== Your goal ==
Find the line with "Where should I" in the records below, then please transcribe it and every later line exactly, omitting the pictures and adding nothing.

== Records to process ==
◇ ◇ ◇ ◇ ◇

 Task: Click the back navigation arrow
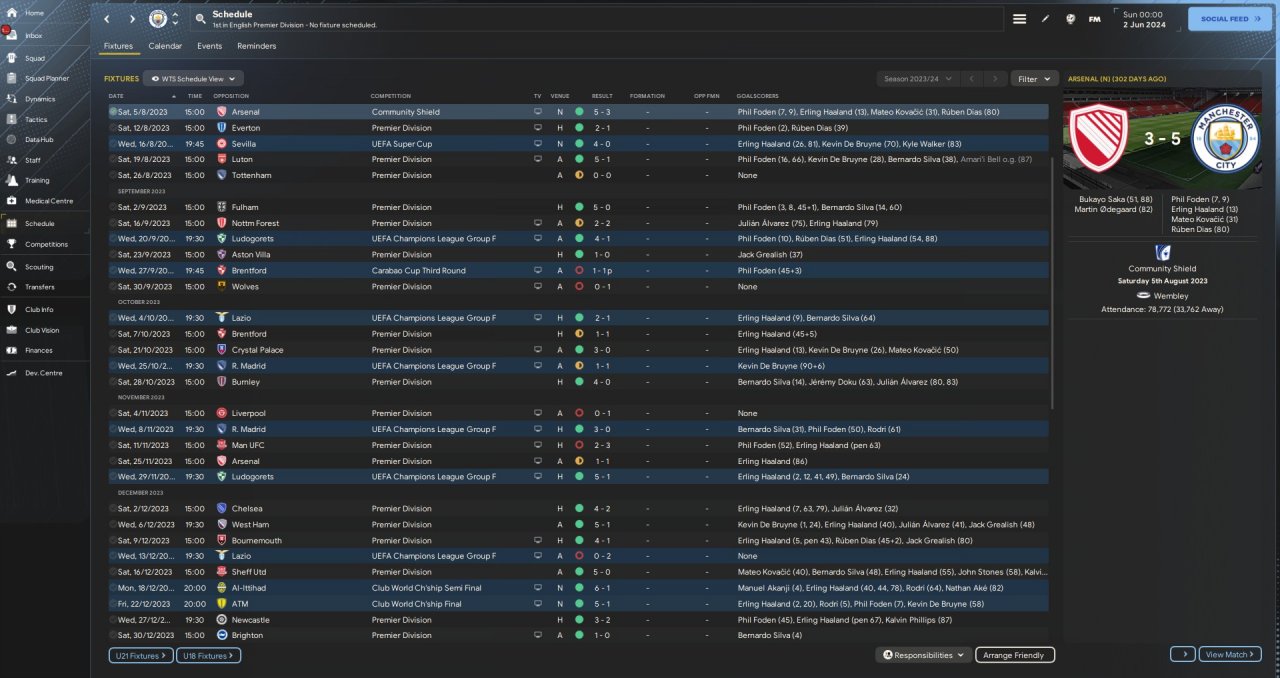pos(107,19)
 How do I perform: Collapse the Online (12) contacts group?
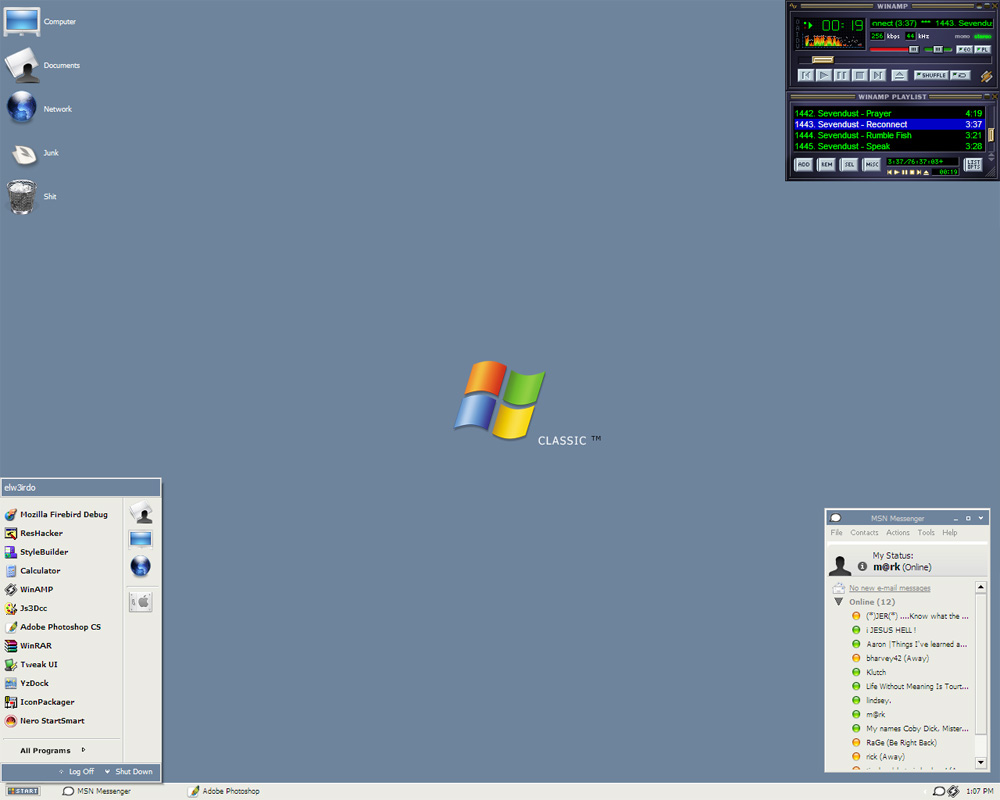(x=839, y=602)
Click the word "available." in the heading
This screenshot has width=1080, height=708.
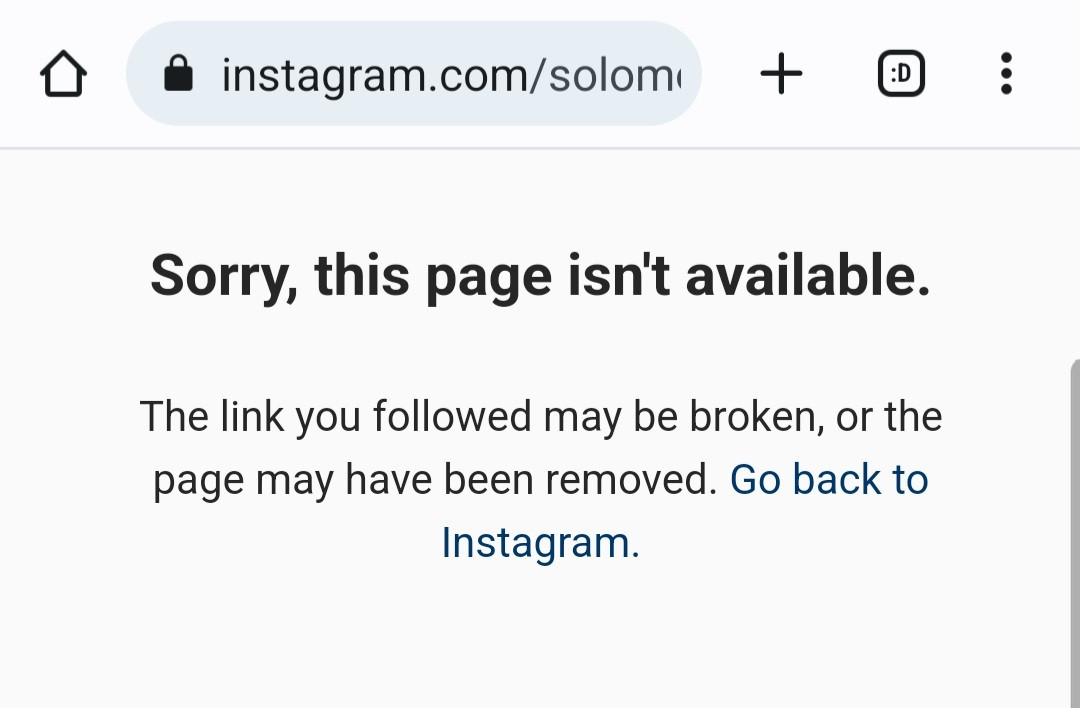pos(808,275)
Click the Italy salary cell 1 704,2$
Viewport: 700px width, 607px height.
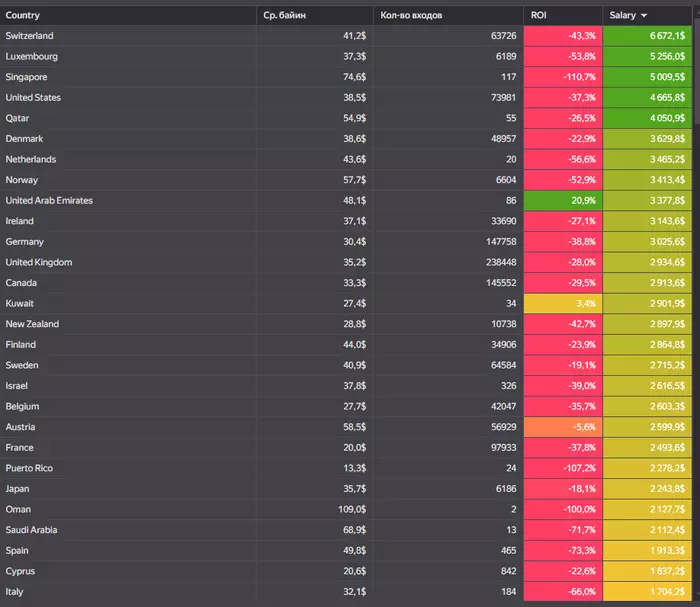click(647, 592)
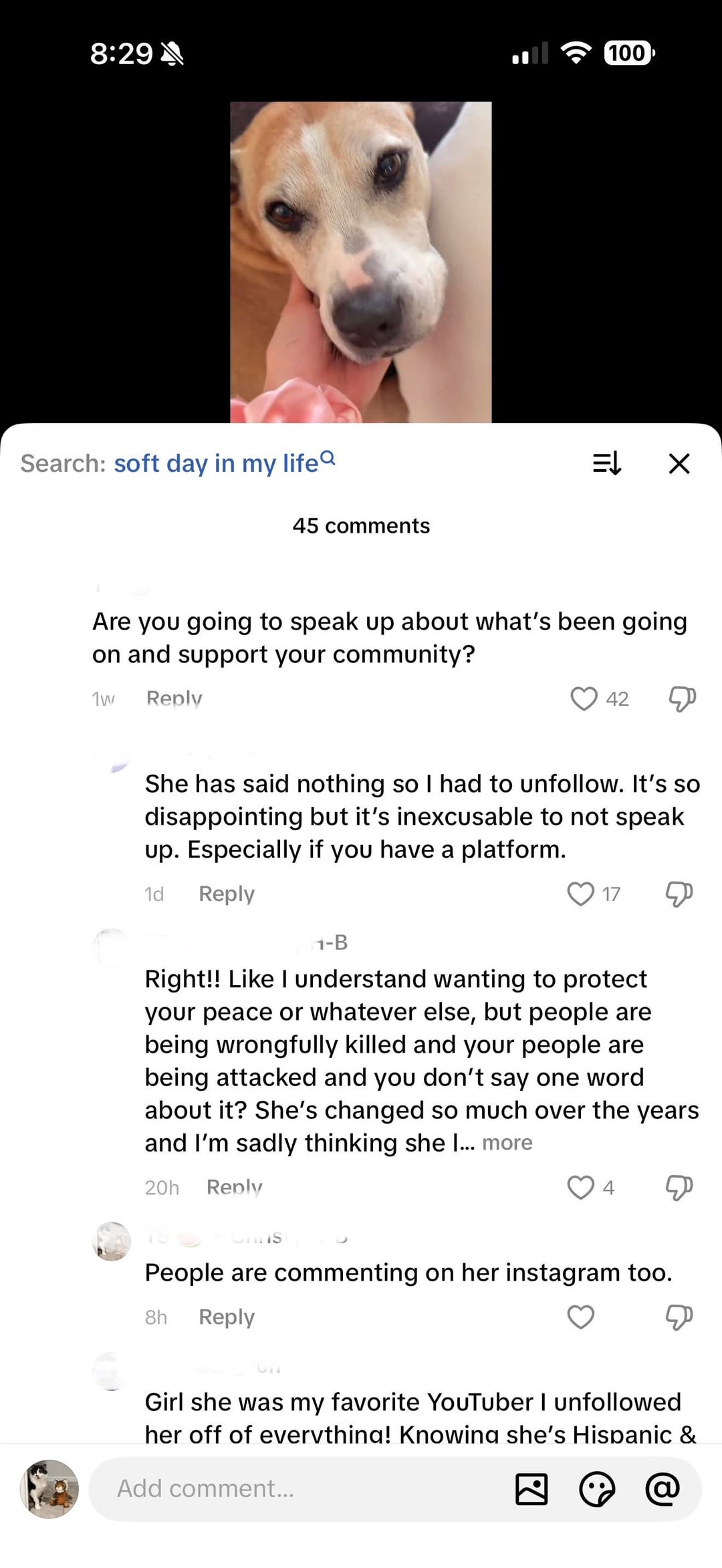Close the comments panel
This screenshot has height=1568, width=722.
(x=679, y=463)
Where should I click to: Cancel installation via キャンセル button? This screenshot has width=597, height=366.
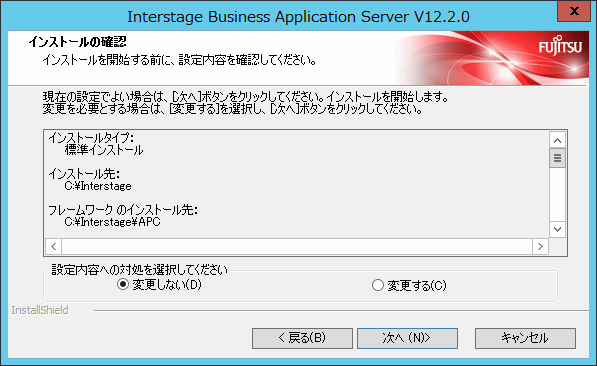(x=525, y=338)
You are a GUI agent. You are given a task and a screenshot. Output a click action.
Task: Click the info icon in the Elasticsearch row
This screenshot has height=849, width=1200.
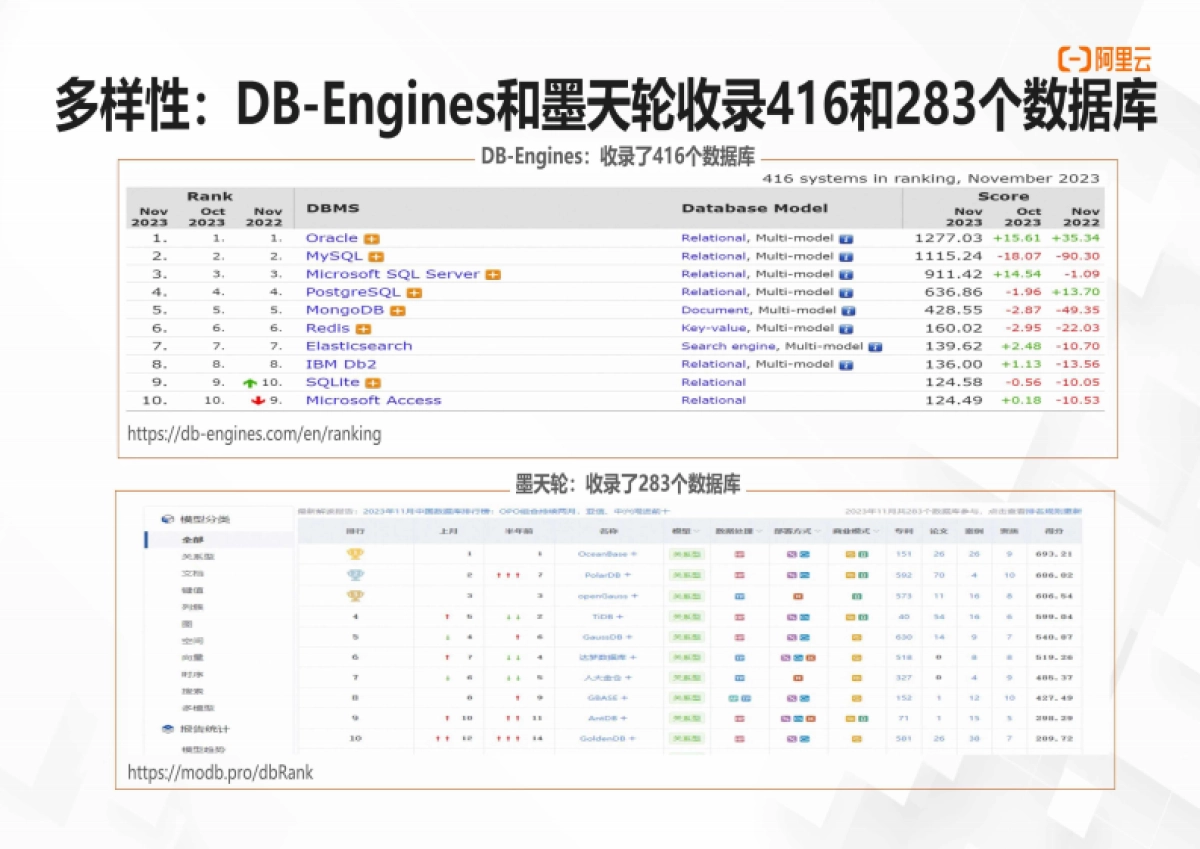[875, 347]
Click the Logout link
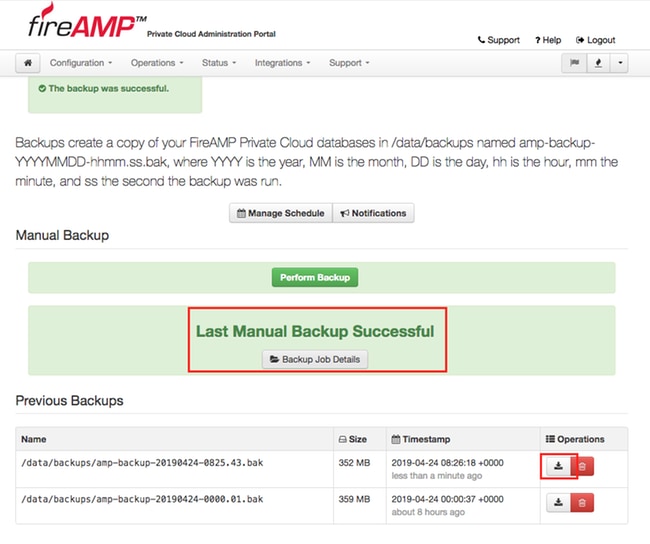The width and height of the screenshot is (650, 544). tap(596, 40)
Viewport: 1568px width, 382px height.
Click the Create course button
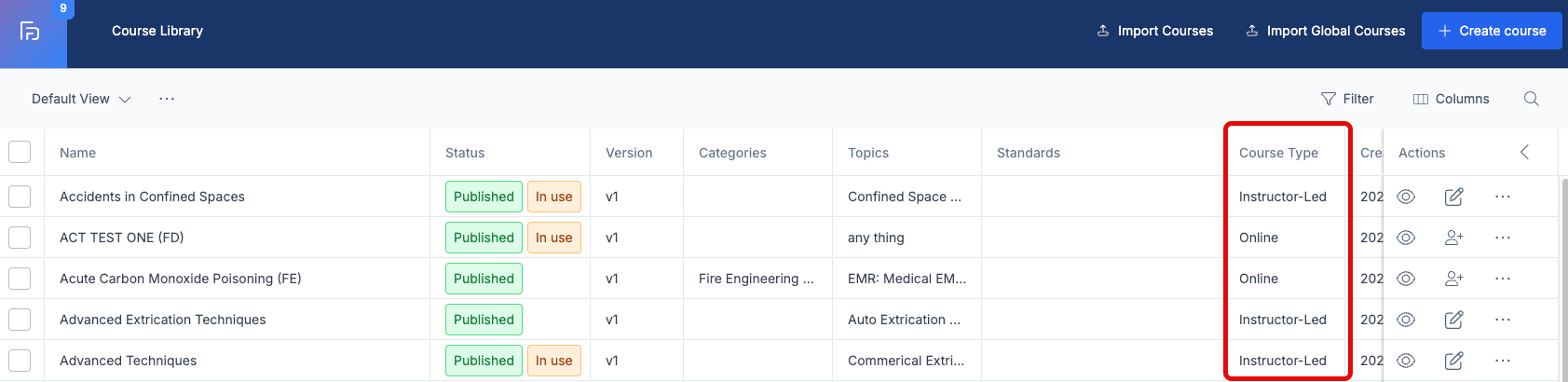(x=1492, y=31)
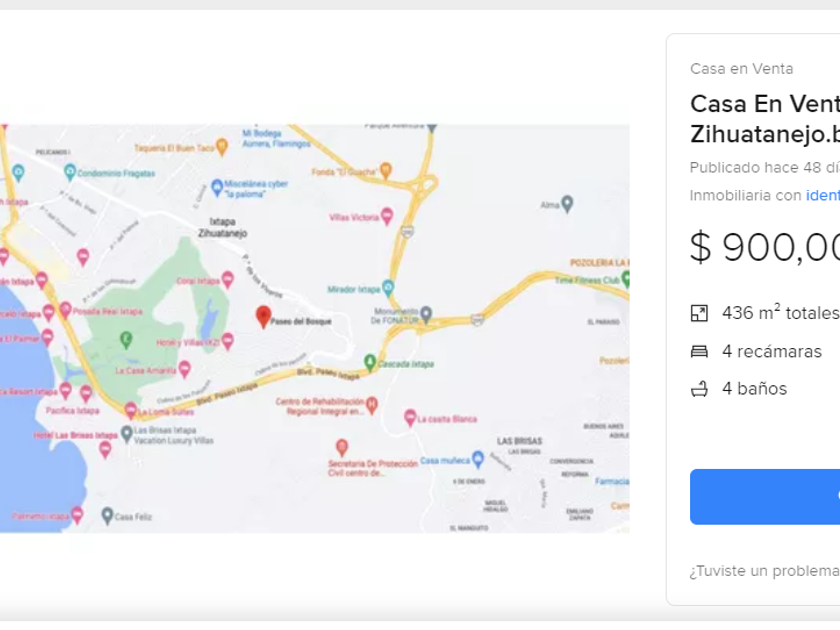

◇ ◇ ◇ ◇ ◇

== Answer area ==
Where should I click to: Cancel installation via キャンセル button? This screenshot has width=597, height=366.
(x=525, y=338)
You are a GUI agent. You are given a task and a screenshot. Output a click action.
Task: Click the info icon in the Elasticsearch row
This screenshot has height=849, width=1200.
[875, 347]
Click the Logout link
The width and height of the screenshot is (650, 544). tap(596, 40)
Viewport: 1568px width, 382px height.
Click the Create course button
(x=1492, y=31)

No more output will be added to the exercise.